ASSIGNMENT> Look through the listing below and give the number of lines in which "from" occurs, nothing more.

(STORED DATA begins)

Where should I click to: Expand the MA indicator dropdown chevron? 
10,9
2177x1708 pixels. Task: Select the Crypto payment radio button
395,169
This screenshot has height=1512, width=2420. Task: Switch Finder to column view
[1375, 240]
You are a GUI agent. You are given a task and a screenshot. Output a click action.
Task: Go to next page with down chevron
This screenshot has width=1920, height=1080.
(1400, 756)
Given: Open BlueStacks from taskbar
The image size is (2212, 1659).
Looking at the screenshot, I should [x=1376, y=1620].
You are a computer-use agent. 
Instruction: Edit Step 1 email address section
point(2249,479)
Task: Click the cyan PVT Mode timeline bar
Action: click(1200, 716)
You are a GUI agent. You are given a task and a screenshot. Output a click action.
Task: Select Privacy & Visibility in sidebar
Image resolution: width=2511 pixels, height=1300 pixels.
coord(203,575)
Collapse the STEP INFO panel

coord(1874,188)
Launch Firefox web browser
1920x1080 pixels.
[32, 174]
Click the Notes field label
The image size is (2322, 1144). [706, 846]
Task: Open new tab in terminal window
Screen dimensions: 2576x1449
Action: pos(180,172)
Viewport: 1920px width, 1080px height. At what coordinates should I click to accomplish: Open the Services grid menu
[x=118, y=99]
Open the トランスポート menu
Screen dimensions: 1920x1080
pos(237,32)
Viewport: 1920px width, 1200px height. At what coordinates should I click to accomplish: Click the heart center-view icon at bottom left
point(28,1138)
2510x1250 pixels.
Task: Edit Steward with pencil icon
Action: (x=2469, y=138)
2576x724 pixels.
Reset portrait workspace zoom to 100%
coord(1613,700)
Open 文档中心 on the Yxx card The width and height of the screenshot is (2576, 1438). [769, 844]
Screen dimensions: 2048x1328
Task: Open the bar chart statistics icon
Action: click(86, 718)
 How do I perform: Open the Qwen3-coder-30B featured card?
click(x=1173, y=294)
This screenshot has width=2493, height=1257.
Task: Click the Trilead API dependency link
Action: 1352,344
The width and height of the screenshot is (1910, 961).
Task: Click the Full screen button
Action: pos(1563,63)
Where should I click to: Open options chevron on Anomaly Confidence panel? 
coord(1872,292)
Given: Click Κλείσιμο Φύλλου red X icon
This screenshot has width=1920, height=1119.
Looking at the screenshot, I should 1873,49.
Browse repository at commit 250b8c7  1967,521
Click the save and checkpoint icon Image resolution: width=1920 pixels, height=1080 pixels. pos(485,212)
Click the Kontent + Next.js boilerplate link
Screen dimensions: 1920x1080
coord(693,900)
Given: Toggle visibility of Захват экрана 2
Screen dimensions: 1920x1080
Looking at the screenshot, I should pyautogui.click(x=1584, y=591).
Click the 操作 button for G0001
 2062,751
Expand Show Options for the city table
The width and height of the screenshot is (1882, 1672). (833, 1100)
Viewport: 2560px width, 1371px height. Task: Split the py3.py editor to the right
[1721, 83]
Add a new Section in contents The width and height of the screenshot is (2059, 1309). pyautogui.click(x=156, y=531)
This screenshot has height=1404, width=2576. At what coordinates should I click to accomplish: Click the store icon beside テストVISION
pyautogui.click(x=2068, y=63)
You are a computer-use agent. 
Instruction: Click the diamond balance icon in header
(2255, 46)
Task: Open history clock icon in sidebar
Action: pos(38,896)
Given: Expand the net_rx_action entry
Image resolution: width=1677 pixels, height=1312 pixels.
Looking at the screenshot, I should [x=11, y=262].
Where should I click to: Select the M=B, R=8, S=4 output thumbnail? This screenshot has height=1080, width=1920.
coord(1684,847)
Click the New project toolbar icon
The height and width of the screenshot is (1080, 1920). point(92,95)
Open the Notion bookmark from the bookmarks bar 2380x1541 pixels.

(STORED DATA ends)

ANSWER TO THIS PROBLEM> 2